My own bench is less than 1.5" thick at its thinnest
areas but with 4" wide skirts. I am not entirely sure
1" is too thin for the thinnest parts of a bench top,
but for a "slab" type bench for woodworking it probably
is. A cabinet-maker's bench gets thinned-out in some
areas over the years with flattening, so loss of thickness
is something to plan for.


----------



## BentheViking (May 19, 2011)

Go with this one instead. Yes it is twice the price but it is thicker and longer. Back when I was installing IKEA kitchens we did this product a number of times. Pretty good overall. I would think the hardness of oak will also be more suitable for a workbench top than beech. It comes in 4' and 8' versions as well, I just suggested this once since it was closest to what you originally posted.
http://www.ikea.com/ca/en/catalog/products/40057396/


----------



## waho6o9 (May 6, 2011)

Glue 2 together and you'll have around 2.25" thick top.


----------



## Magnum (Feb 5, 2010)

I've seen these in their store. Had the same idea. I think it's an Excellent Idea! 1" is enough. If it needs strengthening you could always do that with the "Understructure" that it's attached to.

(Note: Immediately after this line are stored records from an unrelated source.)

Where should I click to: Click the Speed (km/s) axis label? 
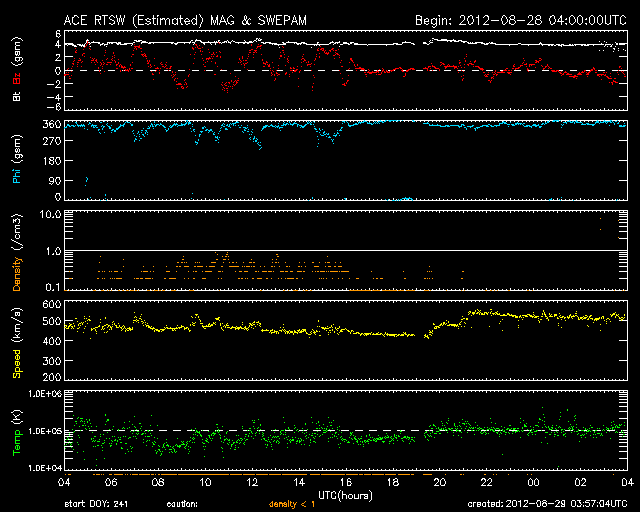[x=17, y=339]
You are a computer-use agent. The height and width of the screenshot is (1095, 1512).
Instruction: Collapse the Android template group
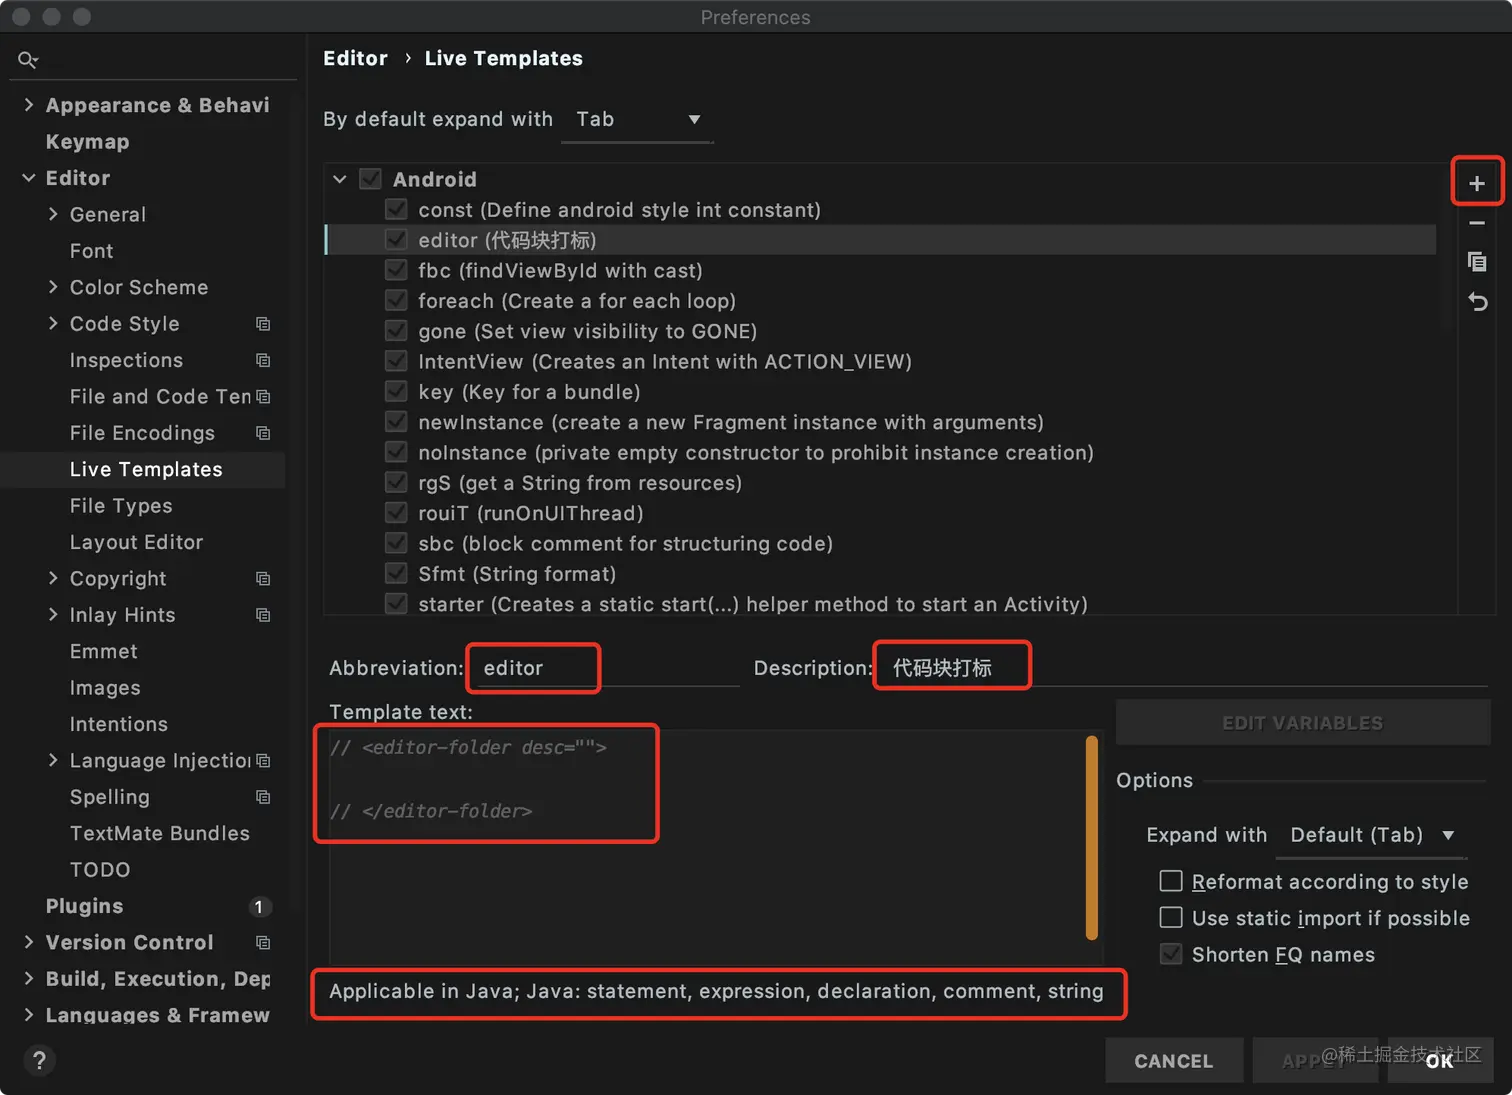(x=340, y=180)
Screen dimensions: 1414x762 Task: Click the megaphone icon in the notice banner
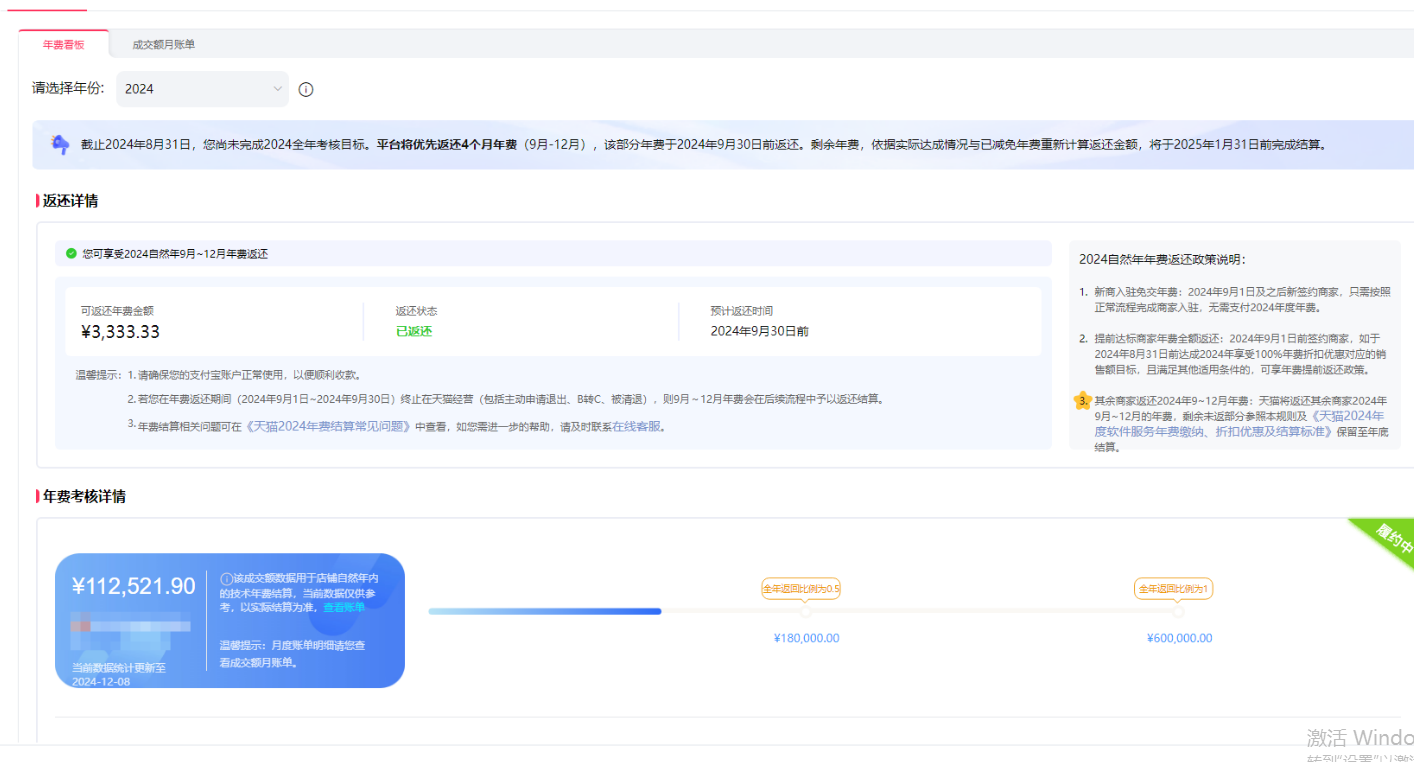60,145
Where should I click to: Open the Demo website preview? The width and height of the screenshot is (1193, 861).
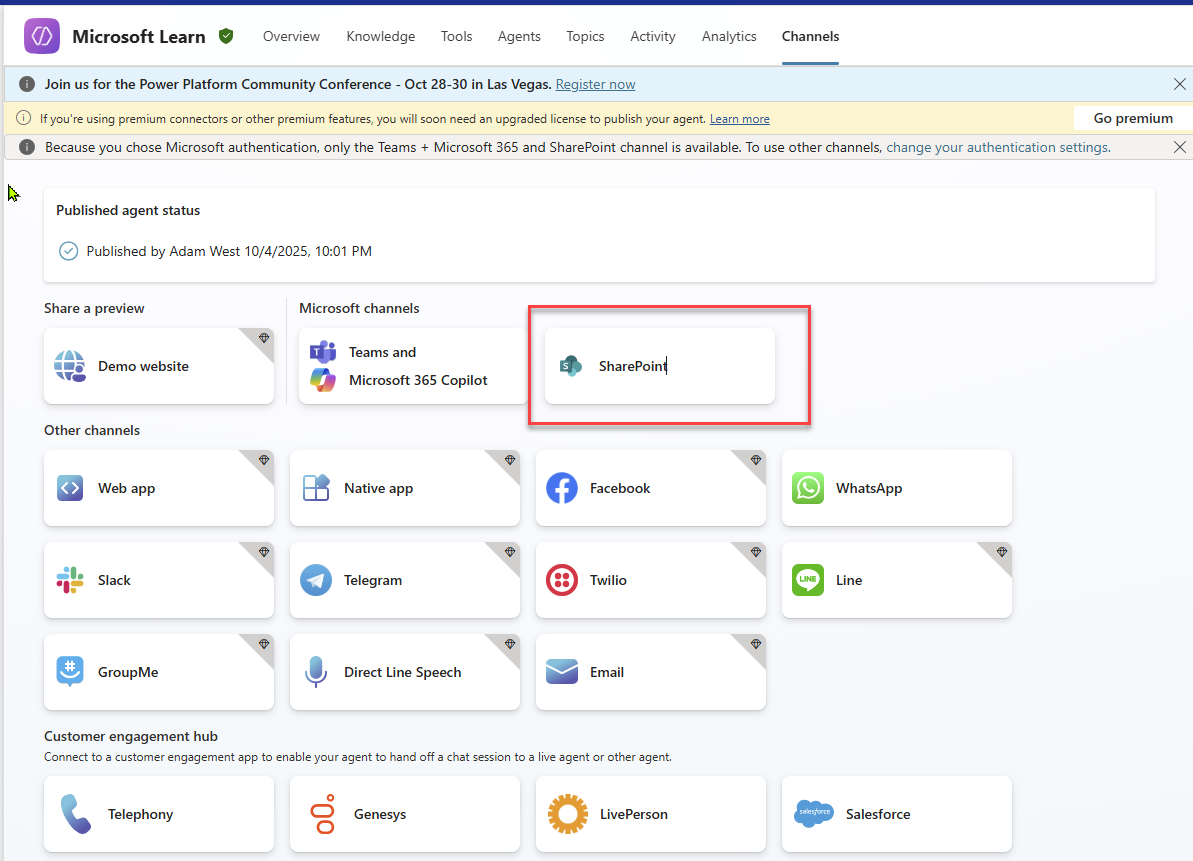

My Bench is only 3/4" Fir G1S but it's supported by the 2×4 Frame and three Cross Pieces. MORE than Strong enough!

Some people on here think "IKEA" is a BAD Word because they can't begin to make anything that comes anywhere near Ikea's prices.

Also if you did glue 2 Pieces together …..1"+1"= 2 inches


----------



## KenBry (Sep 13, 2011)

I think most folks are saying 1 inch it too thin because if you drill holes in it for bench dogs you will end up elongating the holes faster over time. Also when you attach a Vice to it from the bottom there isn't much for it to mount to and bite into. These where my reasons for saying 1" is to thin.

Rick, it's not that IKEA is bad it's just another 4 letter word. LOL… Seriously, I don't care for it because so much of it is melamine/particle board. I do have a bench top in my office area that I use and the finish rubbed off within the first 2 months. The quality isn't what most woodworkers build to. So they crack on the Ikea stuff. People Buy Ikea because it is cheap. But they are willing to make the compromise and have items that won't last. Oh and don't get me started on those directions in the Ikea boxes… HAHA…


----------



## BensBeerStShop (Jan 8, 2012)

If you have an Ikea store near you, they probably have a room full of dirt cheap stuff that was returned/ damaged/ or sometimes floor models. I've gotten good stuff there and its usually less then half the original price.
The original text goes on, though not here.